■ **GIVEN TEXT**
-=-=-=-=-
To amend the Pittman-Robertson Wildlife Restoration Act to make supplemental funds available for the management of fish and wildlife species of greatest conservation need, as determined by State fish and wildlife agencies, and for other purposes.


IN THE SENATE OF THE UNITED STATES

July 17, 2018

Mr. Risch (for himself, Mr. Manchin, Mr. Alexander, and Ms. Heitkamp) introduced the following bill; which was read twice and referred to the Committee on Environment and Public Works


A BILL

To amend the Pittman-Robertson Wildlife Restoration Act to make supplemental funds available for the management of fish and wildlife species of greatest conservation need, as determined by State fish and wildlife agencies, and for other purposes.

Be it enacted by the Senate and House of Representatives of the United States of America in Congress assembled,

SECTION 1. Short title.
-=-=-=-=-
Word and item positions
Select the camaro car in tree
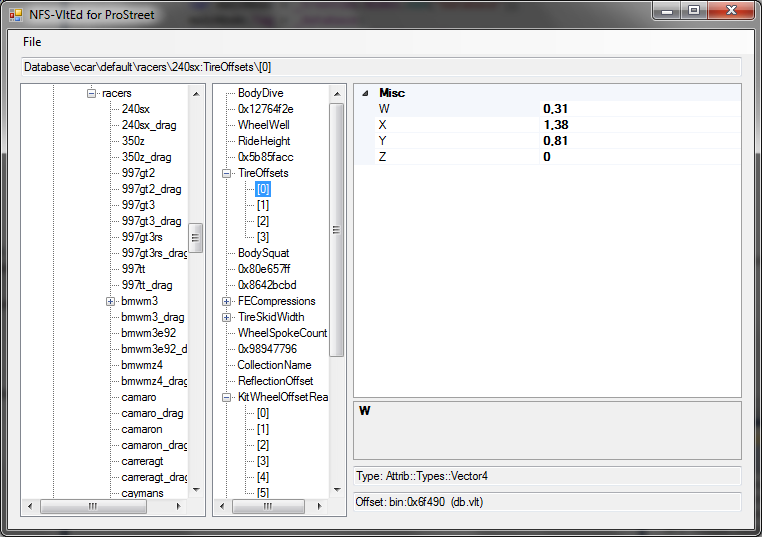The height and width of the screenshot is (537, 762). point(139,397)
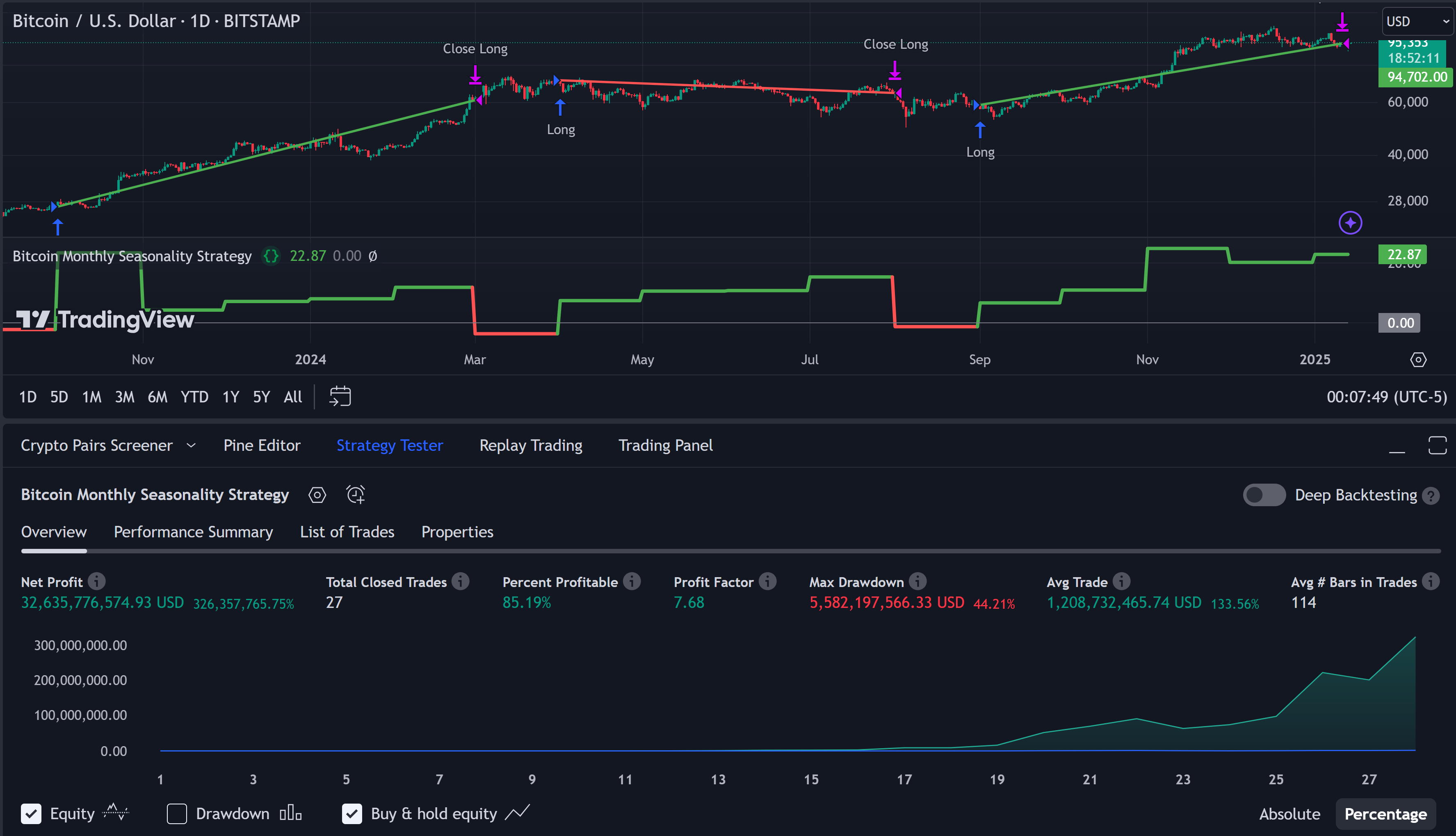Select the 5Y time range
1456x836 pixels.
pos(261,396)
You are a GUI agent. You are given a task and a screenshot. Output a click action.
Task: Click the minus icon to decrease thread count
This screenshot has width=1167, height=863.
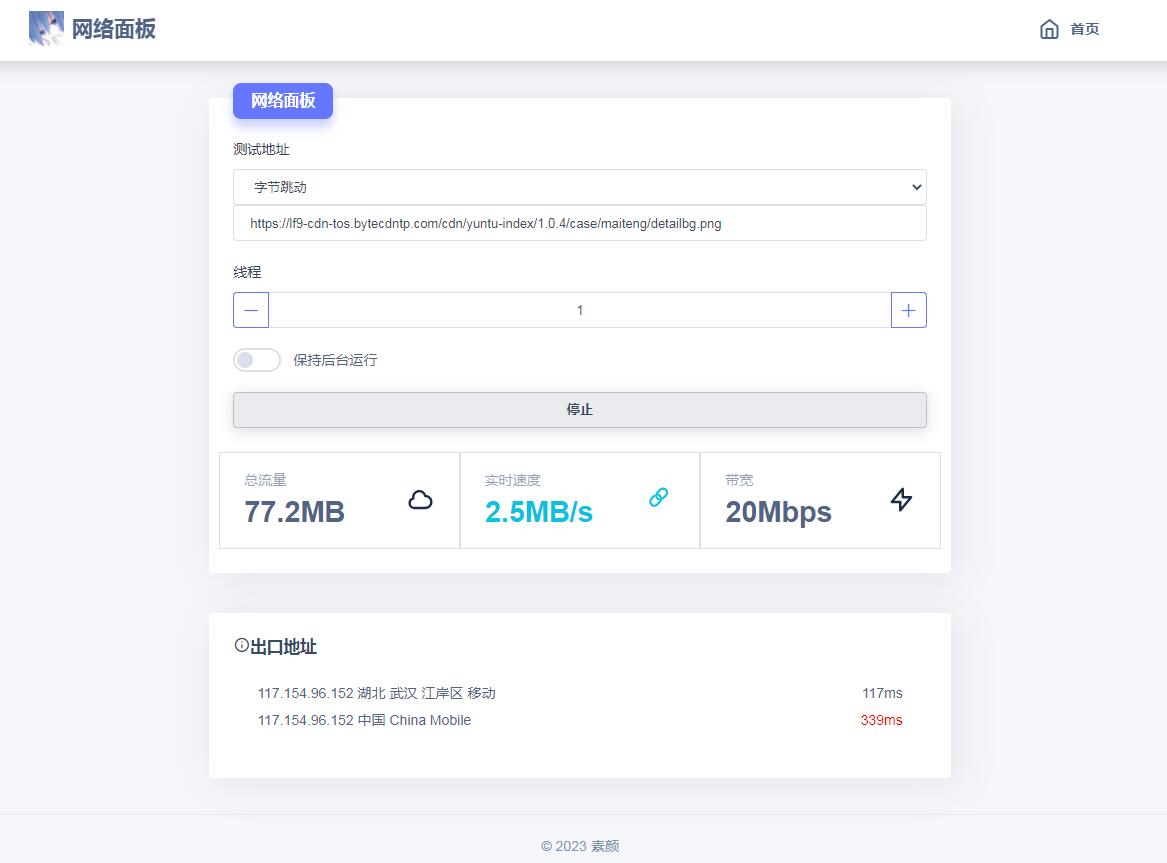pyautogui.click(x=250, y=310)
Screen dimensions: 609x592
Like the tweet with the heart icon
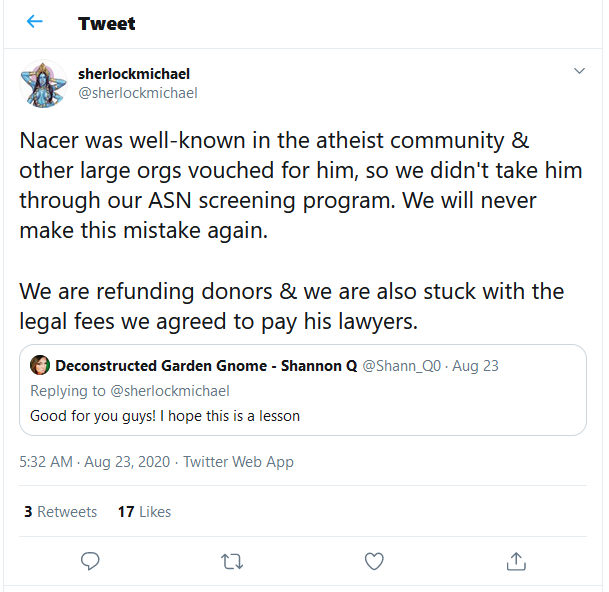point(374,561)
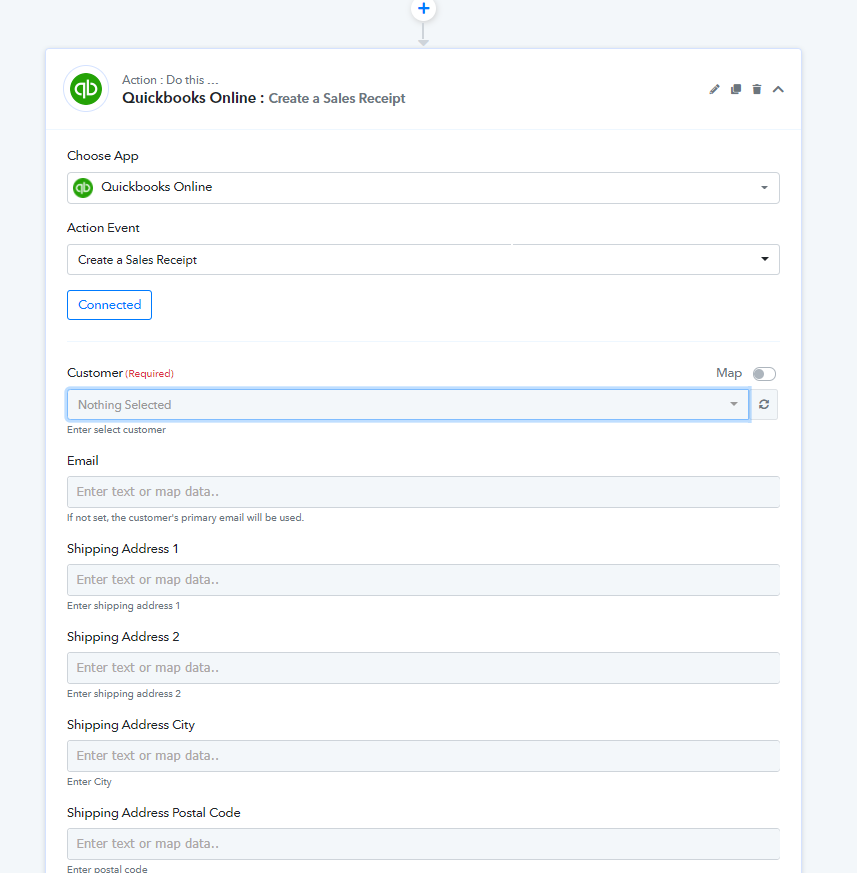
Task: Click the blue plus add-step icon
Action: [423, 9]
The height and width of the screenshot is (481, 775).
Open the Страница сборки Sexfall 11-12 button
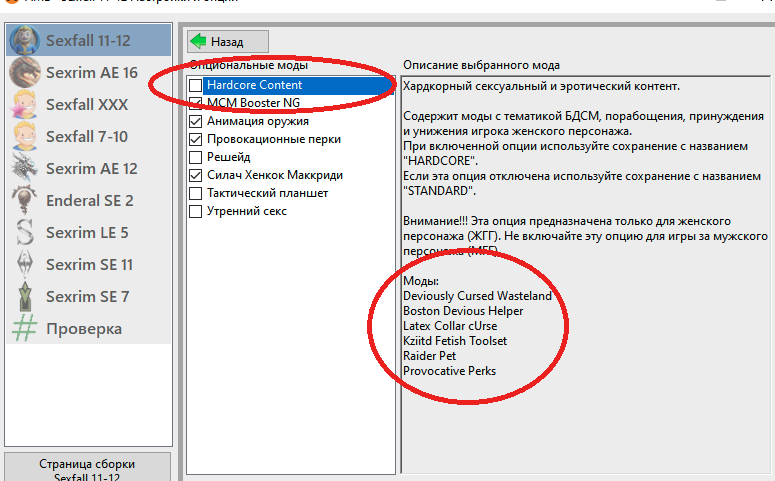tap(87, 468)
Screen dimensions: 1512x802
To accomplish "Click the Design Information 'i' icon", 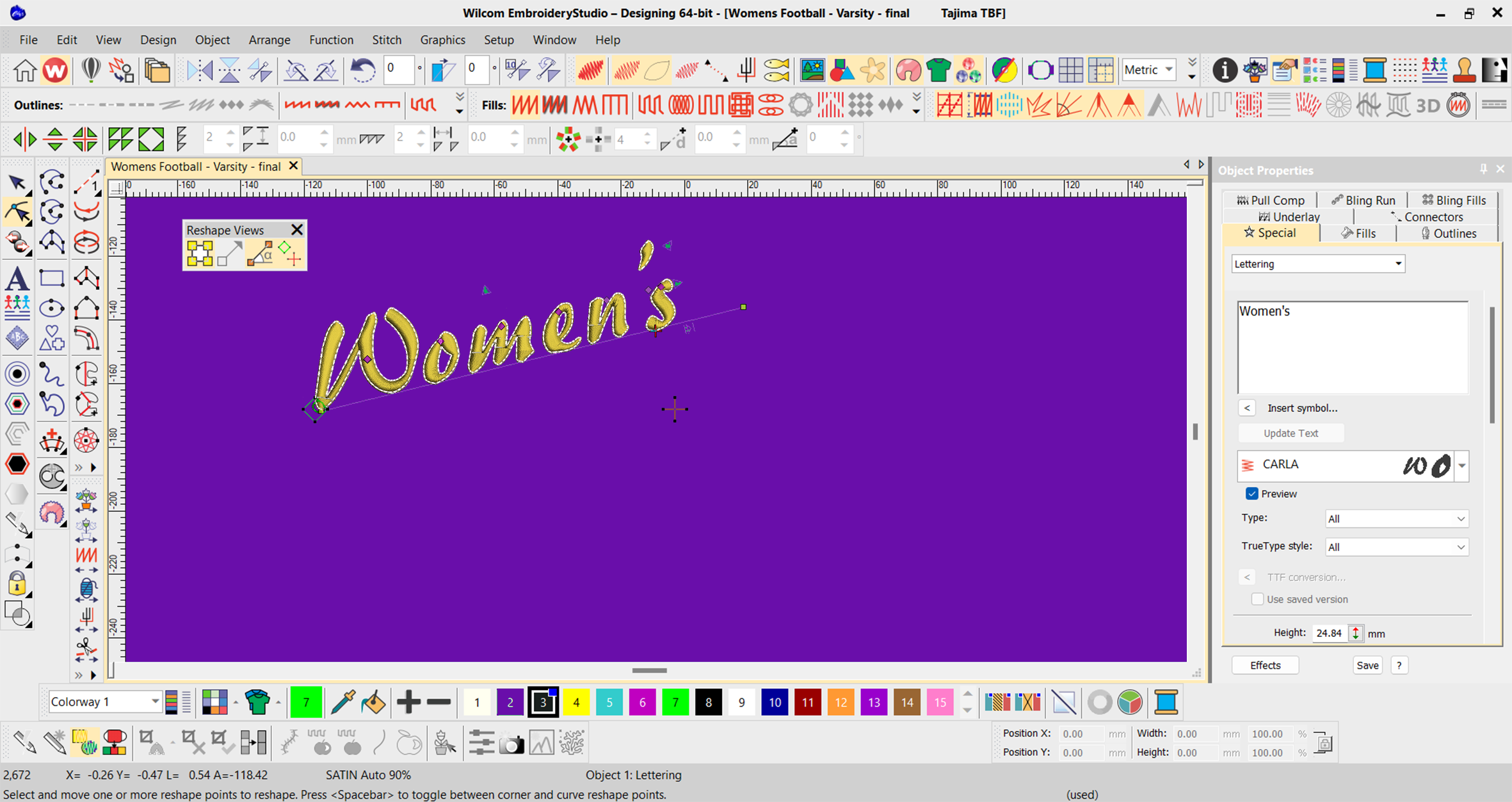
-=-=-=-=-
■ **COMPLETE THE FOLLOWING**
• a. Please copy out the Senate bill text above the records word for word, from "July 17, 2018" up to and including "1. Short title.".
• b. According to the Senate bill text, to which committee was the bill referred?

■ **COMPLETED EXERCISE**
• a.
July 17, 2018

Mr. Risch (for himself, Mr. Manchin, Mr. Alexander, and Ms. Heitkamp) introduced the following bill; which was read twice and referred to the Committee on Environment and Public Works


A BILL

To amend the Pittman-Robertson Wildlife Restoration Act to make supplemental funds available for the management of fish and wildlife species of greatest conservation need, as determined by State fish and wildlife agencies, and for other purposes.

Be it enacted by the Senate and House of Representatives of the United States of America in Congress assembled,

SECTION 1. Short title.

• b. The Committee on Environment and Public Works.